Fechou a porta, foi até uma pena e lavou o frasco. Abriu a tampa e, exultante, bebeu todo o resto do elixir. Horas depois, ele começou a sentir um certo torpor nos braços e pernas. Foi deitar-se. Quando acordou, outra surpresa! Tinha todo o seu cabelo redesenhado por sobre a sua antiga careca! Era um milagre! Pensou em ir até o pajé, e lhe pagar mais pelo presente. Mas preferiu passear com a nova melena. Os conhecidos olhavam, e não acreditavam. “Como se explica? É peruca? Interlace?”. Nada, ele respondia. Dizia que tinha uma doença que lhe impedia o crescimento da massa capilar, mas agora, graças à Medicina, estava curado. Baixava a cabeça para que as pessoas vissem. Era cabelo de verdade, não era entrelaçamento, muito menos peruca. Ele sabia que, pior do que arranjar uma garota por não ter cabelo era tentar arrumar mulher de peruca, e passar a vergonha de confessar que ele era um reles Kojak da vida.

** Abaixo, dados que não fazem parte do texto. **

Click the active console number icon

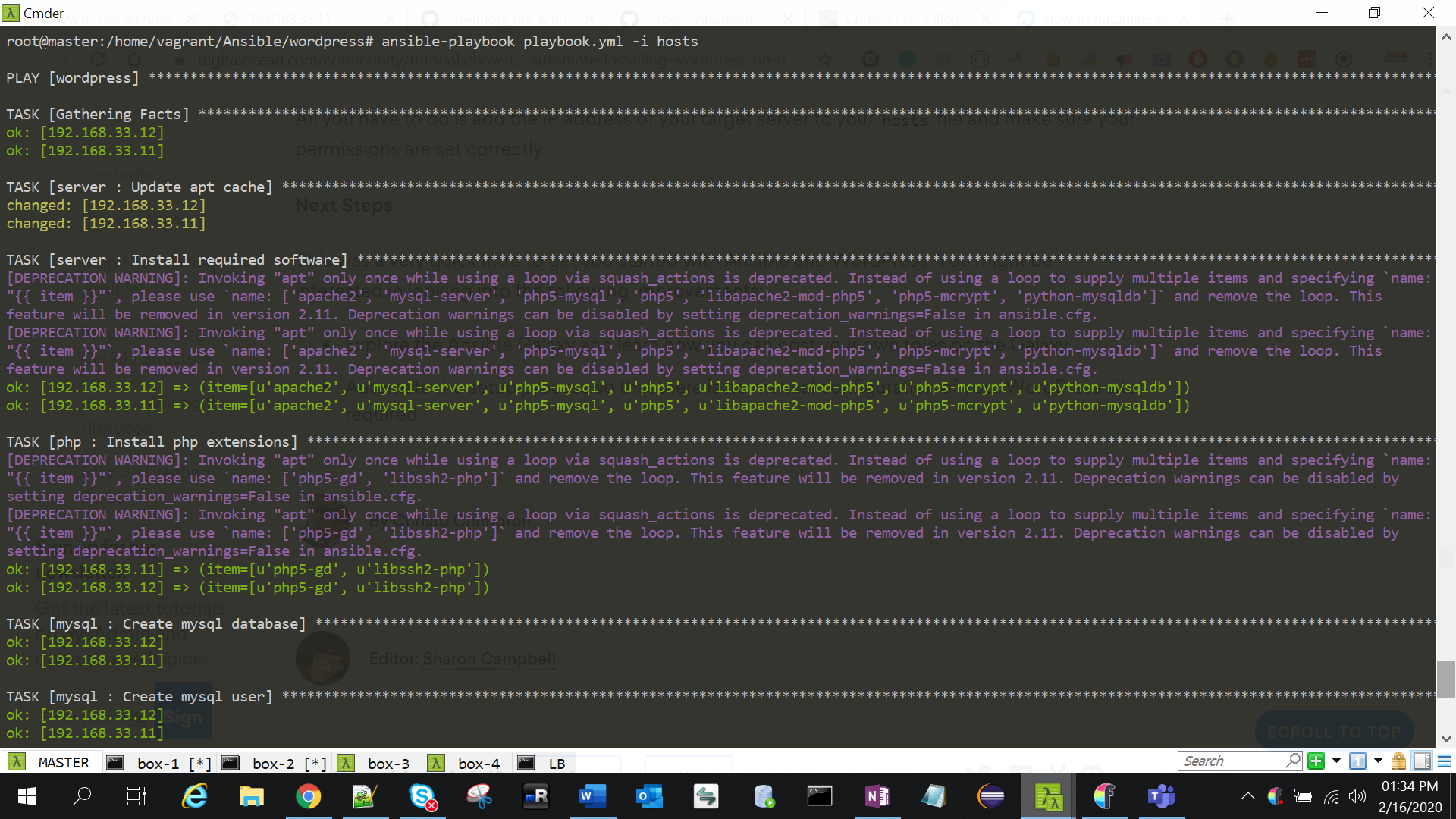tap(1357, 761)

Mas agora ele não era mais um careca, tinha cabelo e franja na testa, como um compositor, um poeta. Feliz da vida, foi dormir. Dormiu um sono longo, como se fossem séculos, sonhos lúcidos, ilustrados, cheios de passagens enigmáticas e histórias entrecortadas, mas sem nenhum sentido. Acordou estranho. Foi até o espelho. Não pôde acreditar. O seu cabelo havia crescido consideravelmente em apenas uma noite de sono. Achou que realmente havia dormido durante dias a fio. Olhou para o relógio: não, haviam se passado apenas nove horas. Seu cabelo parecia o de um velho hippie. E via pelos ralos nas mãos e no peito. Não, não era possível. Horas depois, seu cabelo parecia uma longa cabeleira de crente pentecostal. E agora? Não pensou duas vezes: foi procurar o pajé.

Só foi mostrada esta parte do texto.